米国、英国、日本では、特にデジタルメディアとOOHが重要な成長分野であり、AIなど最新技術を採用していくことが市場を牽引する重要な要素となっているようです。
■日本のデジタルサイネージ広告市場:
電通グループ傘下のCARTA HOLDINGSがとデジタルインファクトが国内広告関連事業者のデータとインタビューに基づく分析・調査した結果「デジタルサイネージ広告市場の現状と将来予測」を12月21日に発表しましたので、交通広告を中心に概要を紹介しておきます。
▼市場規模と予測:
2023年のデジタルサイネージ広告市場規模は801億円で、前年比119%の成長。
2027年には市場規模が1,396億円に達すると予測されており、これは2023年比で174%増です。
▼市場動向:
・新型コロナの影響:新型コロナウイルスの影響を受けながらも市場は回復傾向にあります。
・人気地区のトレンド:特に渋谷、原宿、新宿などの人気地区の屋外や駅構内のデジタルサイネージ広告が人気を博しています。
・リテールメディアの注目:小売店舗におけるデジタルサイネージ広告の開発が注目されています。

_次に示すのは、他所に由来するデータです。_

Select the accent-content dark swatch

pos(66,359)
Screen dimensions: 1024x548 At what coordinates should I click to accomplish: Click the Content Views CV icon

・プログラマティックDOOH:プログラマティック広告取引への関心が高まり、デジタルサイネージ広告媒体の取引に特化した技術が導入されています。
・関西地域への期待:2025大阪・関西万博の開催をひかえる関西地域への新規媒体設置に期待もされています。
▼交通広告市場の状況:
・市場規模:2023年で全体の49.8%、399億円。
・市場動向:鉄道車両広告の回復が遅れていますが、外部事業者との連携や広告商品の再設計・販売方法の見直しが進行しています。タクシー広告は首都圏での設置がほぼ完了し、安定した成長が見込まれています。
■戦略的な考慮事項:
・OOH広告とデジタルメディアの組み合わせが、より強力なマーケティング戦略を生み出す可能性があります。
・プログラマティック技術の進化に伴い、OOH広告はより柔軟で効果的な選択肢になりつつあります。
・ブランドは、市場の動向を見極め、OOH広告を適切に活用することが重要です。